Tesla's board members argued that shareholders had re-ratified the pay plan in June after receiving full disclosures, thereby rectifying any issues raised in the initial ruling. However, the judge dismissed this argument, stating that Tesla's lawyers had no basis to reverse her previous decision based on post-trial evidence they presented.
Tesla announced its intention to appeal the ruling to the Delaware Supreme Court, the only state appellate court available for such a case. Legal experts support the judge's decision, emphasizing that Delaware law prioritizes investor protection and prohibits conflicts of interest, even for high-profile CEOs like Musk.
Despite Tesla relocating its legal headquarters to Texas, experts believe the company will have to continue the legal battle in Delaware for this compensation package. Attempting to seek approval in Texas could lead to similar challenges from shareholders due to the excessive nature of the proposed pay package.
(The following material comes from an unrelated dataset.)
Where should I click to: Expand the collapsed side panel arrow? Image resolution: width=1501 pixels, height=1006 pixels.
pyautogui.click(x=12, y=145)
Analysts predict that a new pay package for Musk would likely be even larger, considering Tesla's soaring stock prices. Musk has expressed interest in a subsequent pay package that would grant him 25% of Tesla's voting shares, citing the need for increased control as the company delves further into artificial intelligence.
As the legal saga unfolds, the future of Musk's compensation at Tesla remains uncertain, with potential implications for corporate governance and executive pay practices in the industry.